思考の習慣がない人には、まずは考えて「15秒コメント」をするところから始めることをおすすめします。

(写真:iStock.com/artisteer)

よく学校の授業で、先生が「では、これから10分考えてみましょう」などと生徒にシンキングタイムを与えるケースがあります。しかし、このシンキングタイムのほとんどはムダです。というのも、答えがわかる生徒は最初の1~2分で、おおよその答えを出してしまいます。そして、わからない生徒は最初の1~2分であきらめて、そのまま考えることをやめてしまいます。
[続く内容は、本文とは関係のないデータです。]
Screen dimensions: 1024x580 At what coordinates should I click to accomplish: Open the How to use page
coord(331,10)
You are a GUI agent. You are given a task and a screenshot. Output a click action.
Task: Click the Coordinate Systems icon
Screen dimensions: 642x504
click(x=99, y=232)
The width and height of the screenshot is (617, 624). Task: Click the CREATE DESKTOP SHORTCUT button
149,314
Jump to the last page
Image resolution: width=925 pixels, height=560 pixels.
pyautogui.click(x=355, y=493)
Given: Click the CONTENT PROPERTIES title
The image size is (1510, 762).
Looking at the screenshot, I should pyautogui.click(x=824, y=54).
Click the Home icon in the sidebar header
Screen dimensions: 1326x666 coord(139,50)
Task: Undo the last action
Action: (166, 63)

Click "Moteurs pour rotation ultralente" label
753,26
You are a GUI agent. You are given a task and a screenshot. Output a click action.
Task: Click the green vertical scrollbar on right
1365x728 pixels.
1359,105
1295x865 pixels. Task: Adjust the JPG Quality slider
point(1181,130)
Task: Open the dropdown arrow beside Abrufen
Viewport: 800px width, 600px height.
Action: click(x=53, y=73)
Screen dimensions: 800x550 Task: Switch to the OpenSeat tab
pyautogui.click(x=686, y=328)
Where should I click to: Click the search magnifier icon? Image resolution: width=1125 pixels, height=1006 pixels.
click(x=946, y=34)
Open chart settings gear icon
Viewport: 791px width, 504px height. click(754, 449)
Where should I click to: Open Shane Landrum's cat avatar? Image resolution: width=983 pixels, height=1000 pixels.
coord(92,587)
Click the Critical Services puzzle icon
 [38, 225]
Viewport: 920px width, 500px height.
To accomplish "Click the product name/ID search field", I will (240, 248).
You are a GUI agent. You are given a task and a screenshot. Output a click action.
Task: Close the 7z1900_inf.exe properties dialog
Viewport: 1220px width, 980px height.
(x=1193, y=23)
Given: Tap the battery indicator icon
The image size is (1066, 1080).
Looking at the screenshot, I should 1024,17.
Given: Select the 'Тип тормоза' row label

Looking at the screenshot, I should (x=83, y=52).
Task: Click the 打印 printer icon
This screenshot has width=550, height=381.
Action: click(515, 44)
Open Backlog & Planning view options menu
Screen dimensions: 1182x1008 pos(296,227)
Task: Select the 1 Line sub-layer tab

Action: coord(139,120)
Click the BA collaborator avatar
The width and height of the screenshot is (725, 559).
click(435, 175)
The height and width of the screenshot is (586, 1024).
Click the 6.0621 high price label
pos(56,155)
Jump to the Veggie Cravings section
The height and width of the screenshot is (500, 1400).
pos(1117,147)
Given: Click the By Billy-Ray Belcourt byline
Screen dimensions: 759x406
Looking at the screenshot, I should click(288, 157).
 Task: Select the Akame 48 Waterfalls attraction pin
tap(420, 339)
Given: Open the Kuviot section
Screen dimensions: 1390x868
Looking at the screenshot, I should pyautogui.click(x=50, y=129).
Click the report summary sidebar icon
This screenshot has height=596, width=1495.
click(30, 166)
どっちにしても、残りの8分くらいは、ただただ時間が過ぎるのを待っているのです。これは先生の時間設定が間違っています。

 

多くの人は、長く思考し続ける持久力を持っていません。これは「考えること」を「走ること」にたとえてイメージするとわかりやすいと思います。普段から鍛えているマラソンランナーは、42.195キロをわずか2時間強のスピードで走破します。同じように、思考が身についている人は2時間程度考え続けるのが苦になりません。

でも、運動不足の人は、いきなり「42.195キロのフルマラソンを走れ」と言われてもムリです。最初は100メートルくらいから軽いジョギングをして、少しずつ距離を延ばしスピードを上げていくのが現実的な方法です。

思考についても、いきなり長時間考え続けるのは困難です。まずは「15秒話せる分だけ考える」と設定することで、はじめて真剣に考えられるようになります。

 

私は教育方法の研究者として、生徒たちの思考時間を延ばすにはどうすればよいかを研究し続けてきました。その結果、呼吸と思考が深く関係していることがわかってきました。

簡単にいうと、息を吸った瞬間に思考が途切れるので、思考を続けるには吐く息を主とした呼吸を持続させる必要があるということです。

私自身は呼吸の訓練をしているので、1分間に一度か二度息を吸うだけで話し続けられるのですが――見ていて苦しくなるので、お願いですから息を吸ってくださいと学生から言われるほどです――普通の人が考えた言葉を話しながら息を吐き続けるとなると、15秒が限界でしょう。

ですから、まずは「考えたことを15秒でコメントする」訓練に取り組んでみてください。

思考力は「話し方」に表れる

人間の思考レベルは、まずその人の「話し方」に表れます。会社などで「考えていますが、答えを言葉にすることができません」と言っても通用しません。内容のある話ができない人は、思考できていないのと同じとみなされます。

自分の考えを言葉で表現できない人は、残念ながらこれからの世界では通用しにくいといえます。仕事では、英語ができる、中国語ができるという以前に、意味のある内容を言葉にできる力がますます求められます。

(写真:iStock.com/kazuma seki)

言葉で説明できる人は、何かを人に教えることも上手です。

「だいたい、こんな感じでガーッとやってください」「やっていくうちに慣れるから大丈夫です」といった曖昧な言葉でごまかさず、マニュアルのように順を追って段取りを伝えることができます。「マニュアル人間」というと思考できない人間を意味しますが、相当な思考力がなければ、マニュアルを作ることはできません

これから国際化が進み、職場に国籍や出身地など多様な背景を持つ人が増えるようになったときには、この種の説明スキルが威力を発揮します。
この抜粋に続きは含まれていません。